Many approaches have been taken to the development of mobile manipulators (Seraji, 1998; Yamamoto and Yun, 1994; Chen and Zalzala, 1997). The dynamic model for links in most of these approaches has often based on rigid or small deflection theory but for applications like light-weight links, high-precision elements or high speed, it is necessary to capture the deflection caused by nonlinear terms. Seraji (1998) presented a simple on-line approach for motion control of mobile manipulators using augmented Jacobian matrices. The approach used additional kinematic constraints to be met for the manipulator configuration, which can be equally applied to nonholonomic and holonomic mobile robots. Yamamoto and Yun (1994) focused their research on the modeling and compensation of the dynamic interaction between the manipulator and the mobile platform of a mobile manipulator and developed a coordination algorithm based on the concept of a preferred operating. Chen and Zalzala (1997) have offered an approach for the modeling and motion planning of a mobile manipulator system with a nonholonomic constraint. The Newton-Euler equations are used to obtain the complete dynamics of the system.

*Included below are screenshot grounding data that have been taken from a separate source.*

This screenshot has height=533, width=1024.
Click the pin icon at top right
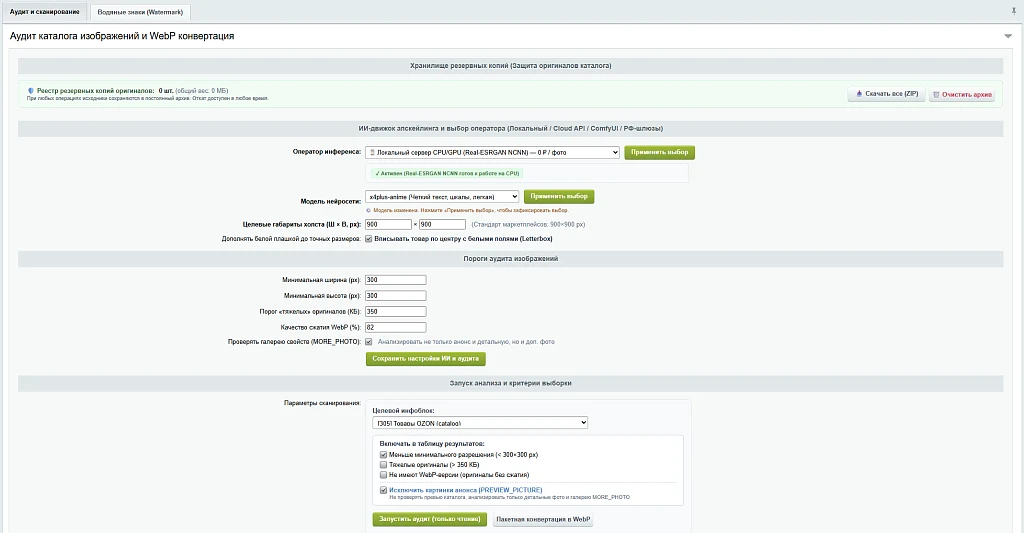click(x=1014, y=11)
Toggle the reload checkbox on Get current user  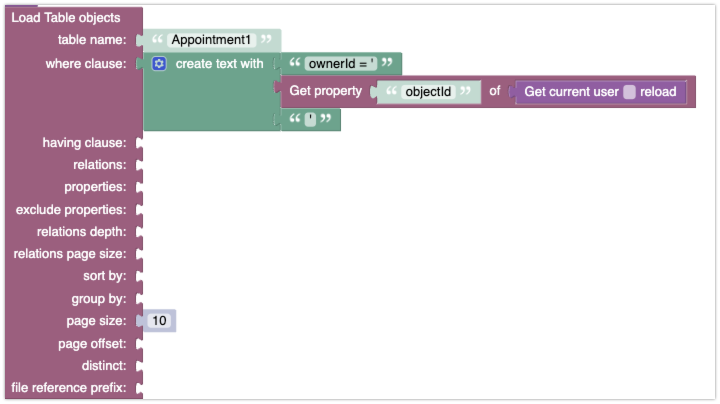[629, 92]
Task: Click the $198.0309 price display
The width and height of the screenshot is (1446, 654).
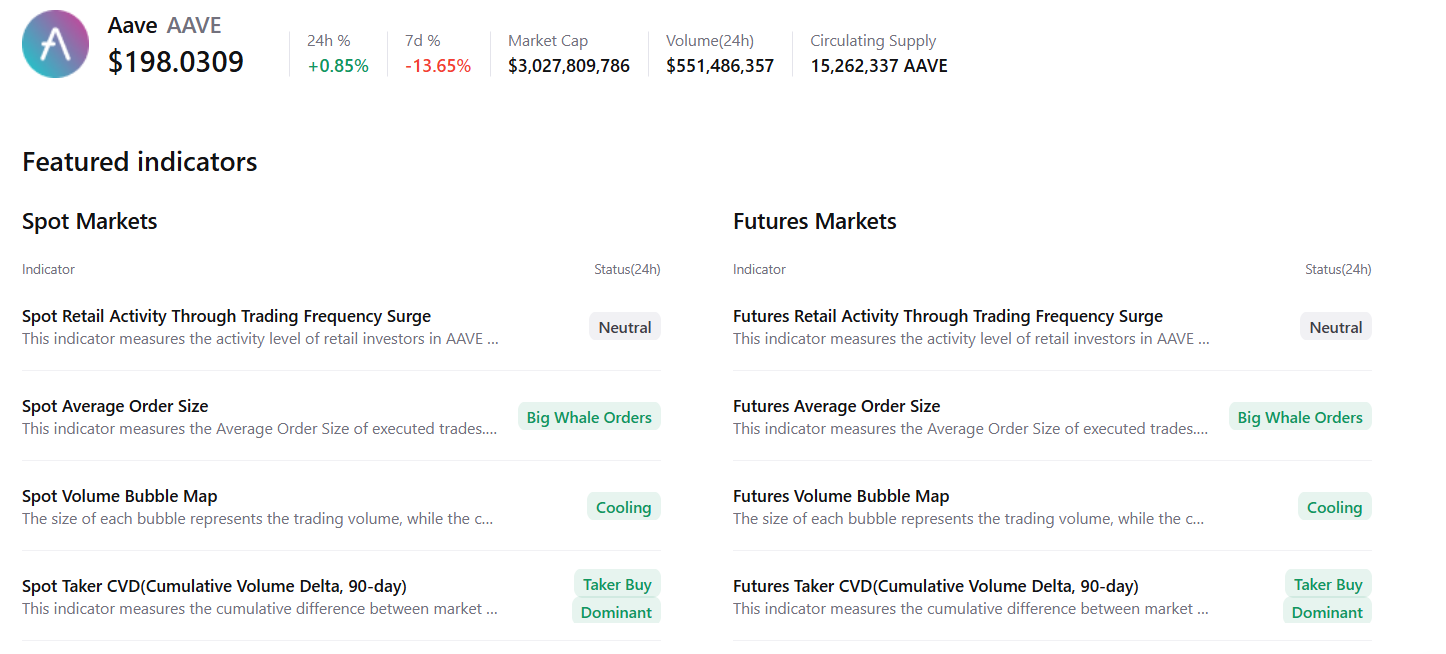Action: coord(175,62)
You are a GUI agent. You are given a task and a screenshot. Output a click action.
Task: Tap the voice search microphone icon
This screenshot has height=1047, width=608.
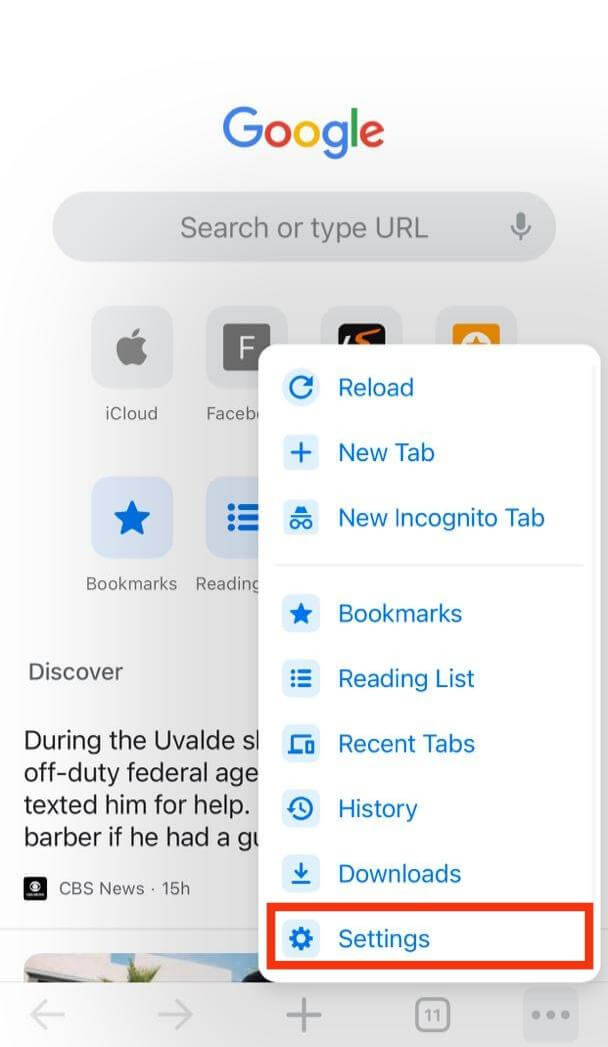[x=521, y=227]
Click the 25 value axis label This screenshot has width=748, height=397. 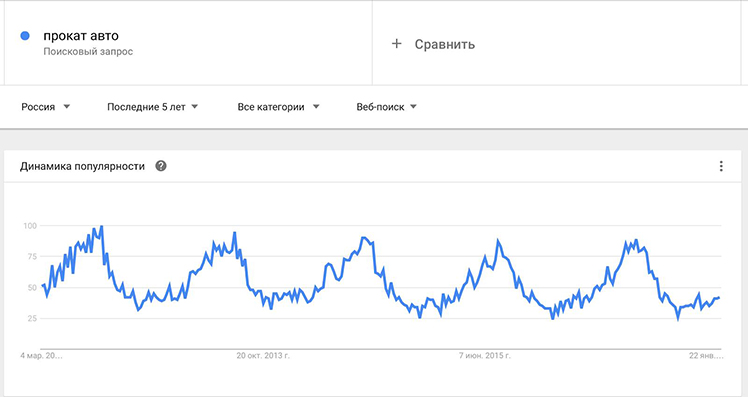[x=32, y=318]
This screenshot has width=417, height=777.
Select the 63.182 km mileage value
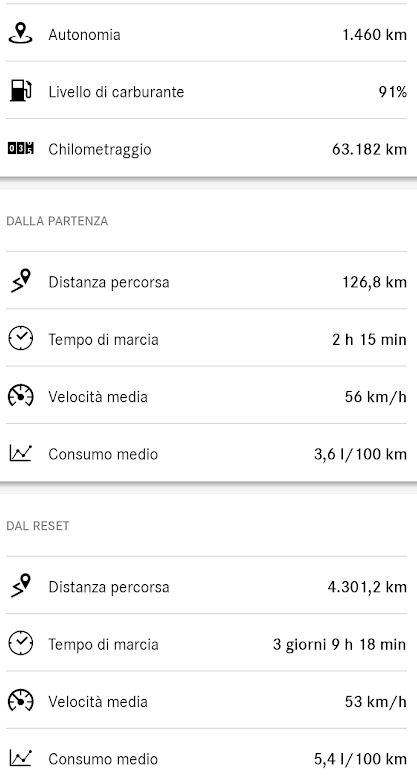click(369, 149)
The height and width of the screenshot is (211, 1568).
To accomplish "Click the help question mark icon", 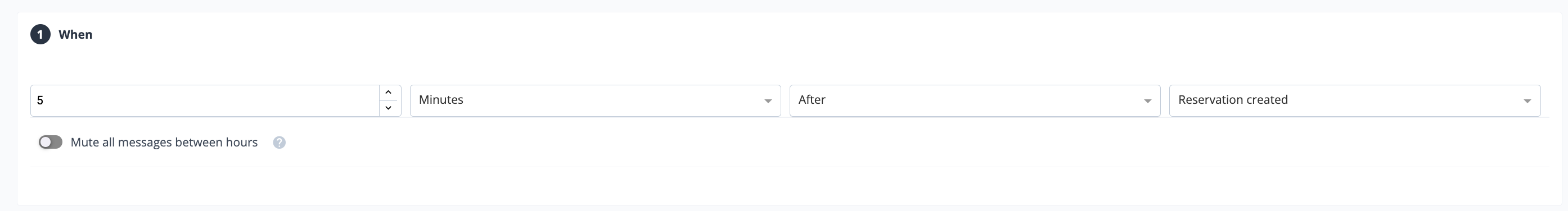I will point(279,143).
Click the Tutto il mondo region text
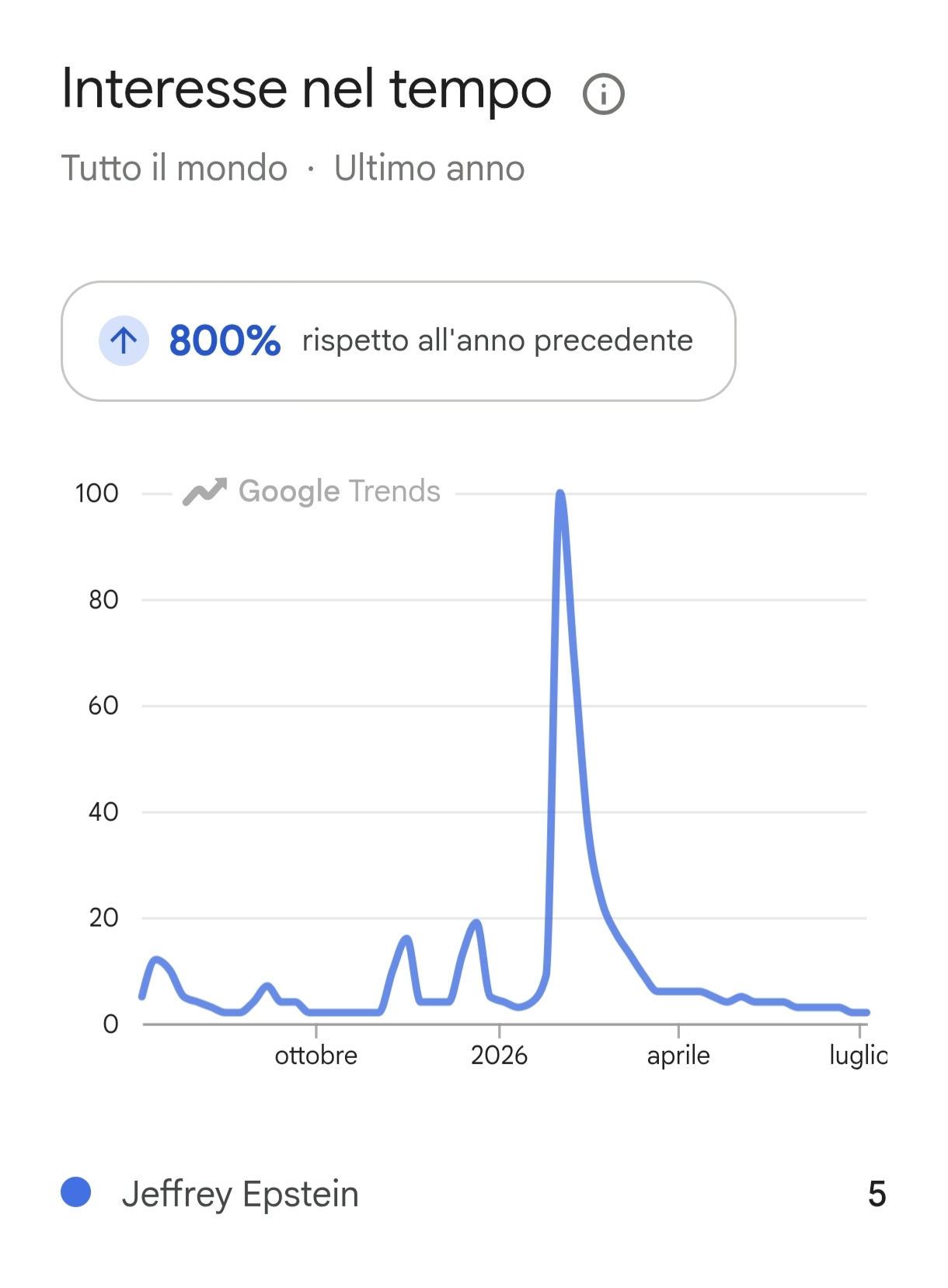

Bakr and Shabana (1986) expanded a formulation based on identifying the configuration of each elastic body in order to account for geometric nonlinearity and shear deformation in nonlinear modeling of flexible multibody systems. Simo and Vu-Quoc (1987) showed that for rotating structures, the appropriate accounting of the influence of centrifugal force on the bending stiffness and proposed a formulation based on the fully geometrically nonlinear beam theory. They demonstrated analytically the use of a first-order linear beam theory cannot account for the complete inertia effects to predict the influence of centrifugal stiffening. Shaker and Ghosal (2006) considered nonlinear modeling of planar flexible manipulators with one and two revolute joints using the nonlinear finite element mathematical models. The motion equations of the systems are derived taking into account the nonlinear strain-displacement relationship.

Several researches have tried to establish the maximum load-carrying capacity of mobile manipulators. Wang and Ravani (1988) studied and formulated the load carrying capacity of a manipulator on a given a dynamic robot trajectory. The formulation associated with the dynamic load carrying capacity (DLCC) is considered with both joint actuator torque and joint variable constraints throughout the trajectory. Korayem and Ghariblu (2003) developed an algorithm in order to find the DLCC of rigid mobile manipulators on a given trajectory. Korayem and Heidari (2007) computed the maximum allowable dynamic load (MADL) of a moving base flexible manipulator. The accuracy and torque constraints are taken into account for the proposed algorithm during motion for a given trajectory.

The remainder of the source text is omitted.